- Origin: Washington, D.C.
- Genres: Rhythm and blues
- Years active: 1954–1958
- Labels: Mercury; Bear Family;

= The Eagles (rhythm and blues group) =

The Eagles were an American 1950s rhythm and blues vocal group from the Washington, D.C. area, United States. They recorded the original version of "Tryin' to Get to You" (Rose Marie McCoy - Charles Singleton), better known through the versions by Elvis Presley (one of his Sun recordings) and The Animals (as "Trying To Get You"). The format of the title on The Eagles' record was “Tryin’ to Get to You”, with an apostrophe.

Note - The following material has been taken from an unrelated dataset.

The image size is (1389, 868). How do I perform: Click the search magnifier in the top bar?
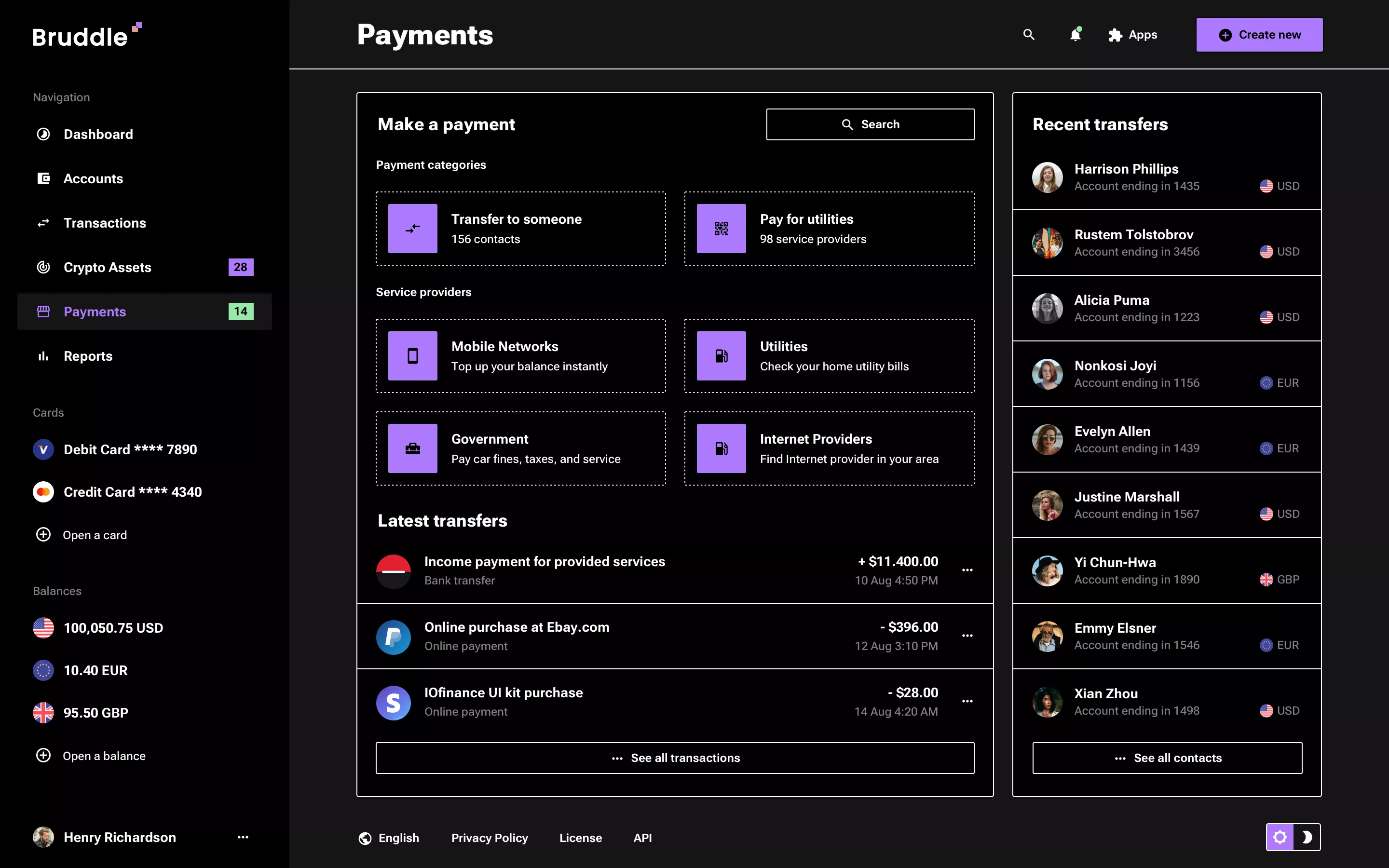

The Eagles released "Tryin' to Get to You" on Mercury Records (#70391, the B-side of "Please Please") in 1954, the year before Elvis Presley's version was recorded. Presley's vocal delivery appears to be influenced by that of The Eagles' lead singer, but Elvis dispenses altogether with the breathing in between the chorus and the verses. In addition, Scotty Moore's guitar solo on the Presley recording replaces a saxophone solo heard on the original.

The Eagles had two further releases on Mercury, "Such a Fool"/"Don't You Wanna Be Mine" (#70464, 1954) and "I Told Myself"/"What A Crazy Feeling" (#70524 1955). An Eagles anthology LP released c.1989 by German reissue label Bear Family, Trying To Get To You, included three additional tracks.